So first thing first, let's look at "Chinto's Cave".  This is really important so please make sure to note this, but infront of the cave is a marker stone.  The kanji on this stone says "地頭火神", which translates to "Temple of the Fire God".  Wait, Chinto wasn't a fire God!  Right... he wasn't, and he didn't live in this cave either.  This cave is called Furuferin Dokutsu (フルフェーリン洞窟), and is believed to be the home of the Hinukan (の神), who is the God of the Hearth in the original Okinawan religion called Tenpi.

The cave itself is very shallow, and inside there is a shrine to the fire god.  I asked several Okinawan people who were in the area what they knew about the cave and I got the same response from every one of them, that is the cave of the Hearth God.  Saying it's the cave of Chinto is just karate business to bring tourists to the area, but the cave itself is significant to the Okinawan people, just not how karate salesmen want you to think it is.

Ok now onto Chinto himself.  There are 4 sources that were used to put this information together, since not all of them told the full story.  Three of these sources are from the Ryukyu Shimpo from 1899, 1904, and 1914.  The fourth was a side note in the koseki of the Teruya family.

There is a string of events that you also need to be aware of and it explains why this individual was treated the way he was.  First is what is called the "Mudan Incident".  The Mudan Incident occurred in 1871, when 54 shipwrecked Ryukyuan sailors crashed on Taiwan.  Forty-two of these sailors were murdered by the aboriginal people of Taiwan, and the remaining 12 were rescued by some Han Chinese and were transferred to Miyako (宮古島) and handed over to the Japanese Navy who got their story then returned them home.  This story of the murder of 42 Ryukyuan sailors was not taken lightly and in 1874 the Japanese Navy retaliated against Taiwan.

So now that you have some of the background, let's look at 1872.  In late spring of 1872 a man washed ashore near Onna Village Okinawa.  He spoke a strange dialect of Chinese that the residents of Onna couldn't figure out, so they suspected he was from Taiwan, and because of this the Pechin in the area arrested him and took him to the Tomari area to try to find a translator who could communicate with the man.  The Pechin Matsumora Kosaku ultimately took charge of the man and found a translator.  The dialect he spoke in was Minh Chinese, which was a bit different from what most of the local people were used to hearing.  During the questioning of the man, it was discovered that his name was Mr. Lao (no first name is ever mentioned in any of the sources), he was a sailor from a merchant ship that was headed to Korea and a typhoon got them off course.  He was from Nan'an (南安市 /map) in the southern Fujian Province.  Shortly after this the local Pechin released the man and told him he could go home.  Mr. Lao was staying with the Teruya family in Tomari awaiting transportation, and began teaching a style of Nanquan that he knew to make money so he could pay for quicker accommodations to go home, he was only on Okinawa for a few months.
:::
EXERCISE TASK 1:
For each statement, say yes or no to whether the piece on Chinto supports it, and quote the words from the text that settle it: (a) The cave behind the marker stone is very deep. (b) The Mudan Incident took place in 1871. (c) Mr. Lao stayed on Okinawa for several years.
EXERCISE TASK 2:
Put this sentence from the piece on Chinto into Spanish: "The cave itself is very shallow, and inside there is a shrine to the fire god."
EXERCISE TASK 3:
Quote the piece on Chinto, starting with "Ok now onto" and going on through "the Teruya family.".
The material after the piece on Chinto isn't needed for any of this.

DATASET EXCERPT:
:::
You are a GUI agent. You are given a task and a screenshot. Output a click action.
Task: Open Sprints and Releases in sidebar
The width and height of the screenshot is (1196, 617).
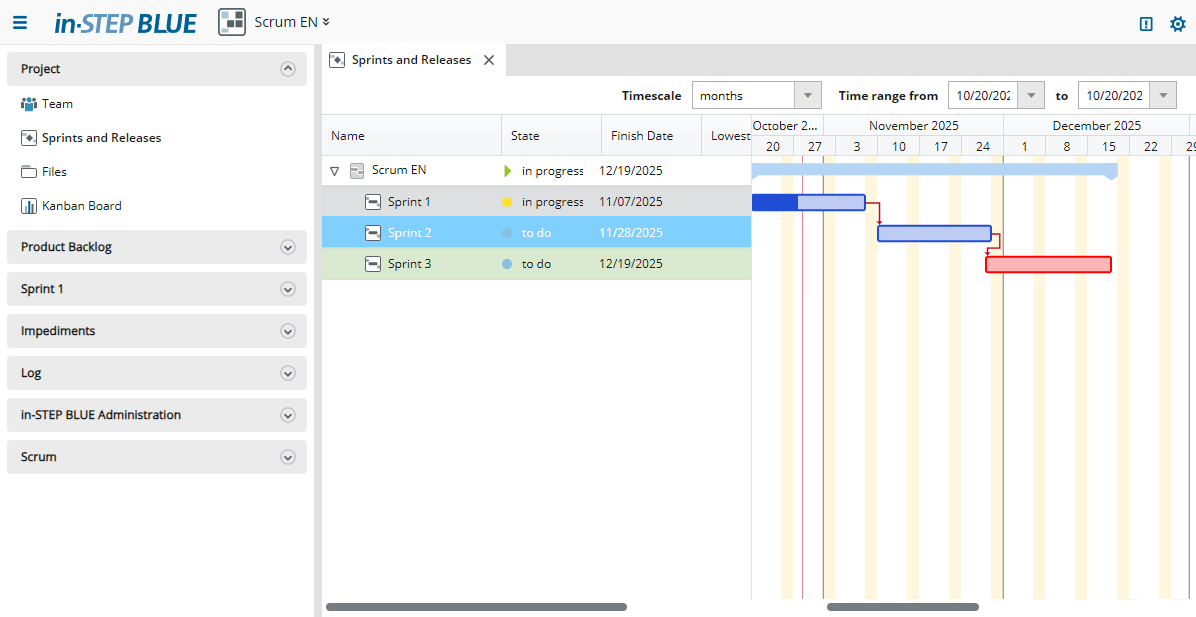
:::
FULL OUTPUT 1:
(a) No: "The cave itself is very shallow"
(b) Yes: "The Mudan Incident occurred in 1871"
(c) No: "he was only on Okinawa for a few months"

FULL OUTPUT 2:
La cueva en sí es muy poco profunda, y en su interior hay un santuario dedicado al dios del fuego.

FULL OUTPUT 3:
Ok now onto Chinto himself.  There are 4 sources that were used to put this information together, since not all of them told the full story.  Three of these sources are from the Ryukyu Shimpo from 1899, 1904, and 1914.  The fourth was a side note in the koseki of the Teruya family.